Restent quelques scènes intéressantes, à commencer par celle qui a fini sur toutes les affiches du film : le dîner durant lequel un « artiste » opère une « performance », imitant un singe, allant jusqu’à menacer ses spectateurs sans que personne du public n’ose réagir. Brillante scène, dont la tension ferait pâlir de jalousie le Spielberg des Dents de la mer ou de Jurassic Park, cette séquence illustre à merveille l’outrance et la radicalité d’un « art contemporain », qui n’a plus d’art que le nom, et qui, dénué de limites, ne sait plus s’arrêter, étant prêt à sacrifier son spectateur à cet « art » total. Mais cette scène ne constitue malheureusement qu’une rare fulgurance d’un film qui recule constamment devant la critique qu’il voudrait porter, se vidant lui-même de son sens dans des scènes qui n’ont pour but que de faire croire aux illuminés de Cannes qu’elles en ont un, et que ces derniers sont bel et bien l’élite de la société et du cinéma, ayant compris le message d’un film qui n’en a pas. C’est vain, c’est ennuyeux à crever, c’est prétentieux : sans nul doute, on a bien affaire à une Palme d’Or de premier choix !

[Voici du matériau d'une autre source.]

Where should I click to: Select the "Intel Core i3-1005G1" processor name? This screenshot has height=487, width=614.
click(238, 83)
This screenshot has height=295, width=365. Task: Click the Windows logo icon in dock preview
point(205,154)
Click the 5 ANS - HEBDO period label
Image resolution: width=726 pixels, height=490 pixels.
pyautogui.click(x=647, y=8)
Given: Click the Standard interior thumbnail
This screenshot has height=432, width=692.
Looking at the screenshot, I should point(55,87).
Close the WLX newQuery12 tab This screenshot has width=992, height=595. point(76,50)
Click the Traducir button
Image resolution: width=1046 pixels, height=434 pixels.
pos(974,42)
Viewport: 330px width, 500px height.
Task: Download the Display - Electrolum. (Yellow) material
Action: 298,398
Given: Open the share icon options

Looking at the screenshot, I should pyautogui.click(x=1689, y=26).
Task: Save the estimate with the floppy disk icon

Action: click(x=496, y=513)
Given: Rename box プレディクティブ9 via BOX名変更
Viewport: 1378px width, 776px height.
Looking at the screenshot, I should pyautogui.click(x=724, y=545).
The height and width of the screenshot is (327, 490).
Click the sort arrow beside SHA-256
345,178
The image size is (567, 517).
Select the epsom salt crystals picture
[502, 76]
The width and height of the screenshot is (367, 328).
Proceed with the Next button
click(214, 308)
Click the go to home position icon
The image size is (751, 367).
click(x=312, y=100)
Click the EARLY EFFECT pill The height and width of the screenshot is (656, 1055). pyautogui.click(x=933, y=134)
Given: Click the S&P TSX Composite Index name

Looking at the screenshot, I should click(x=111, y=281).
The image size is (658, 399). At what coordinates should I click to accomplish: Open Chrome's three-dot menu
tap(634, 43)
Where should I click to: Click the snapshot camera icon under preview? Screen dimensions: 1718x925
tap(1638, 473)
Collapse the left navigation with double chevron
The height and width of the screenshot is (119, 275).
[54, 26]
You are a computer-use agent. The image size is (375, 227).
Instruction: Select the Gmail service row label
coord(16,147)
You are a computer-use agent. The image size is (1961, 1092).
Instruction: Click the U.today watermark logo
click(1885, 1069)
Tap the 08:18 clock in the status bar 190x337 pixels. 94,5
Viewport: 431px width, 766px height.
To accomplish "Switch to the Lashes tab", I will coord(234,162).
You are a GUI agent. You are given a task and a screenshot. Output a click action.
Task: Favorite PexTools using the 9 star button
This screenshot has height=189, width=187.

Ce qui est drôle, c’est qu’à travers The Square, Ruben Östlund fait exactement ce qu’il reproche à la société de faire (c’est bien ce qui lui vaudra sa récompense), et qui est exactement ce qui caractérise l’art contemporain : il se regarde, il s’écoute, il se satisfait de son « art » et se referme entièrement sur lui-même, coupant ainsi tout lien avec le monde qui l’entoure… Malheureusement pour lui, c’est bel et bien de ce monde que son public fait partie.